Oral presentation | Open | Published:
Targeting KIT on innate immune cells enhances the antitumor activity of checkpoint inhibitors in vivo
Journal for ImmunoTherapy of Cancervolume 3, Article number: O12 (2015)
Mast cell infiltrates are associated with tumors, though their role in the tumor microenvironment remains unclear. Mast cells express high levels of KIT throughout differentiation and as mature cells. Mast cells in tumors have been shown to release proinflammatory cytokines and promote angiogenesis, increasing tumor growth and metastasis. KIT signaling and mast cells also appear to modulate myleloid-derived suppressor cell (MDSC) development, recruitment and activity in tumors. Furthermore, treatment of tumor-bearing mice or cancer patients with small molecule KIT inhibitors or an anti-mouse KIT antibody decreased tumoral MDSCs and other immunosuppressive cells including regulatory T cells. KTN0158 is a humanized anti-KIT IgG1 monoclonal antibody that specifically binds KIT and is being developed as a potential therapy for cancer and mast cell-related diseases such as neurofibromatosis type 1 (NF1). It binds canine, feline, non-human primate and human KIT with high affinity, but does not bind mouse or rat KIT. KTN0158 inhibits KIT signaling and function in vitro and in vivo and has shown antitumor activity in dogs with mast cell tumors expressing either wild-type or mutant KIT. Immune checkpoint inhibitors targeting the CTLA-4 and PD-1 pathways have demonstrated single agent efficacy in cancer patients, and the combinations have shown superior efficacy in some preclinical and clinical settings. To test the effects of KIT inhibition on immune tolerance in syngeneic mouse tumor models, the anti-mouse KIT monoclonal antibody ACK2 was used as a surrogate for KTN0158 and tested alone and in combination with CTLA-4 and PD-1 inhibitors. In the Colon26 model, single agent treatment with the anti-KIT antibody had little antitumor activity.
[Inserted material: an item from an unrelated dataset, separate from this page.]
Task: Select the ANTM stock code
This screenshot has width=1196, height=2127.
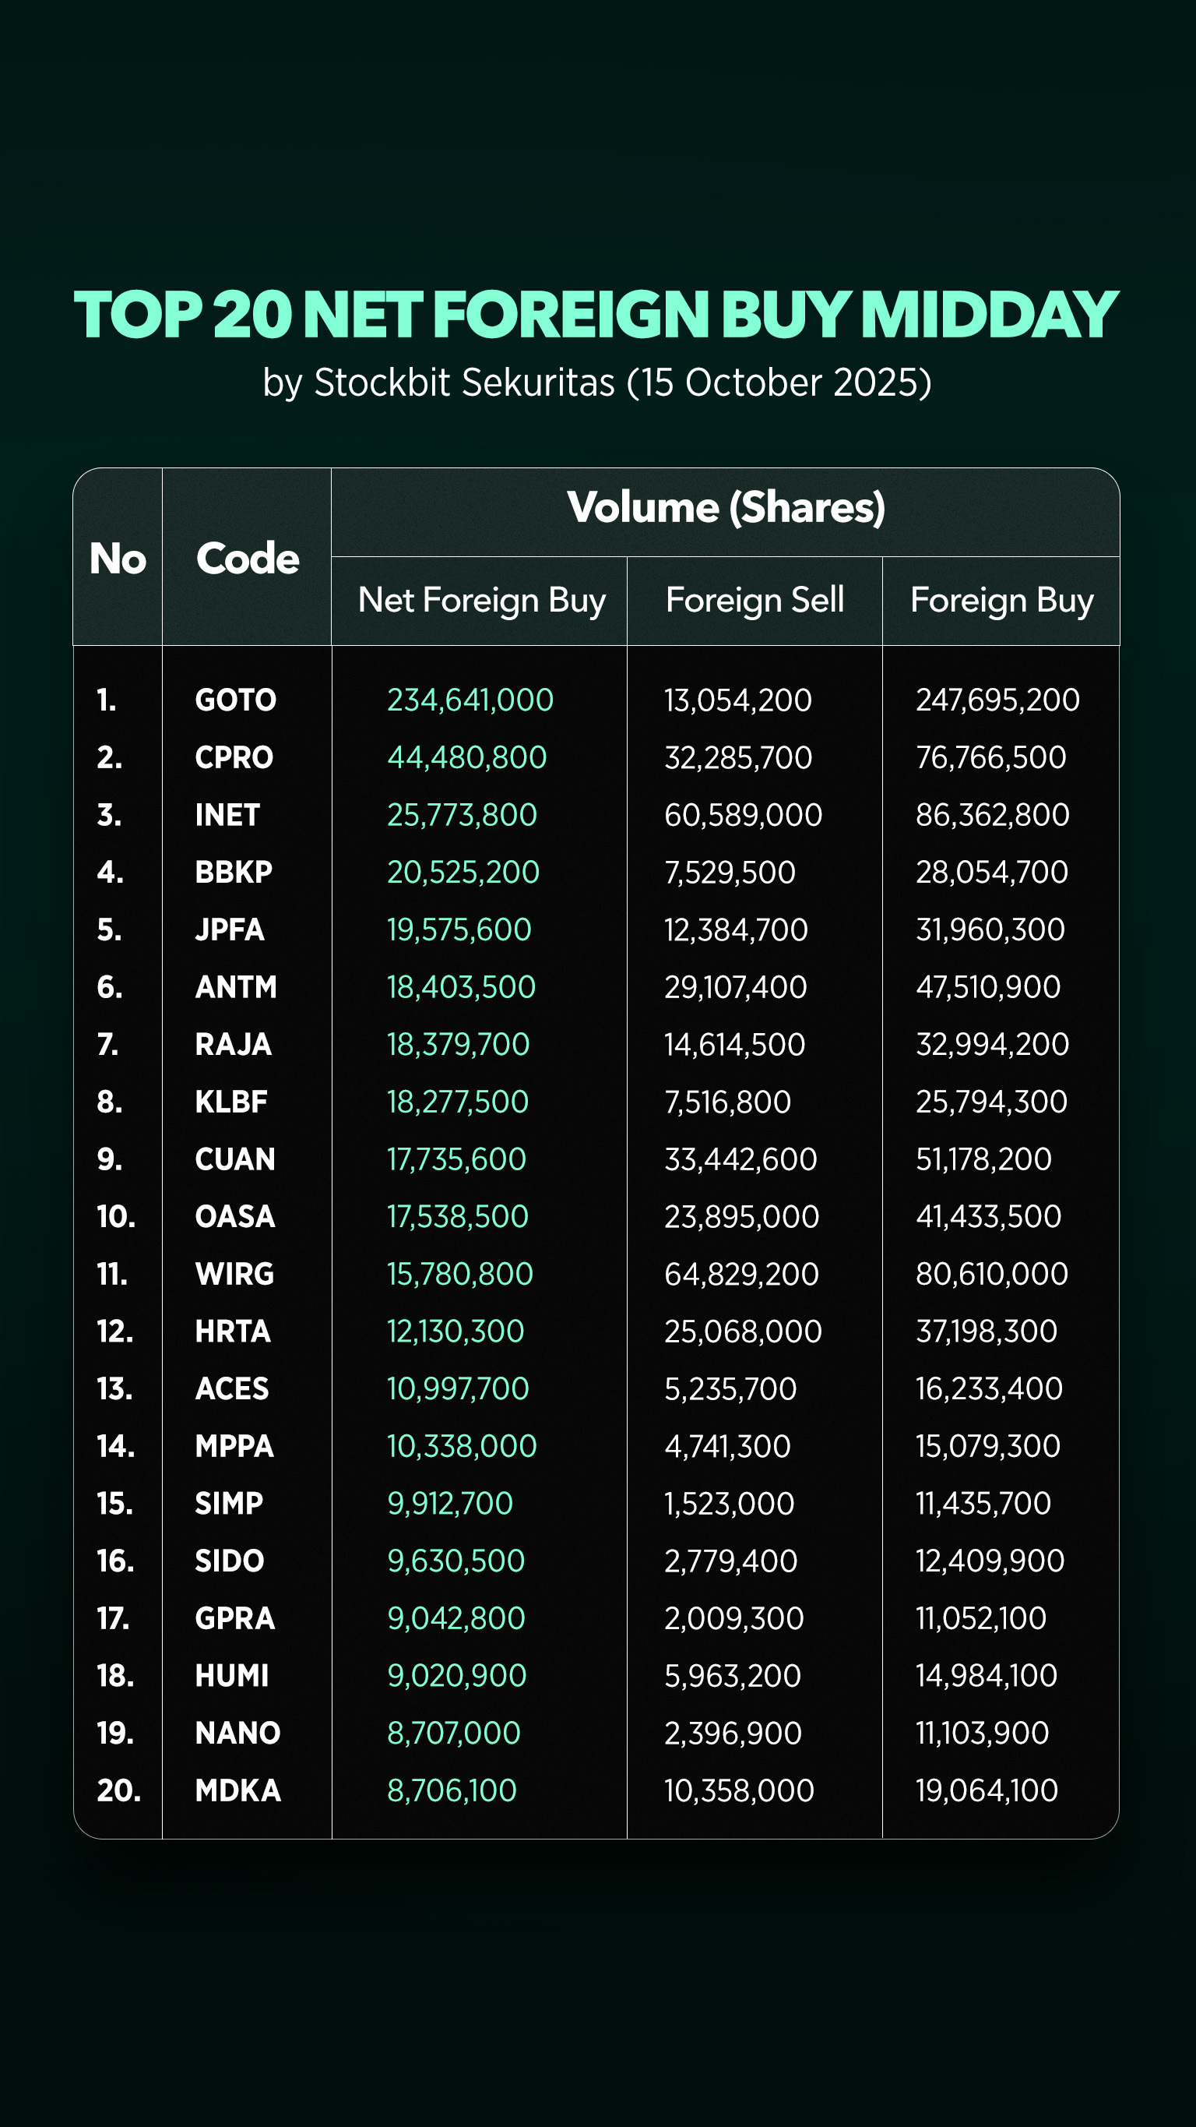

However, the combination of anti-KIT and anti-CTLA-4 had substantial antitumor effects, comparable to those observed for anti-CTLA-4 plus anti-PD1. These antitumor effects were dose-dependent. Pharmacodynamic assessments will also be presented. Collectively, these data suggest that the combination of immunotherapies targeting KIT on innate immune cells and checkpoint pathway inhibitors may have clinical benefit.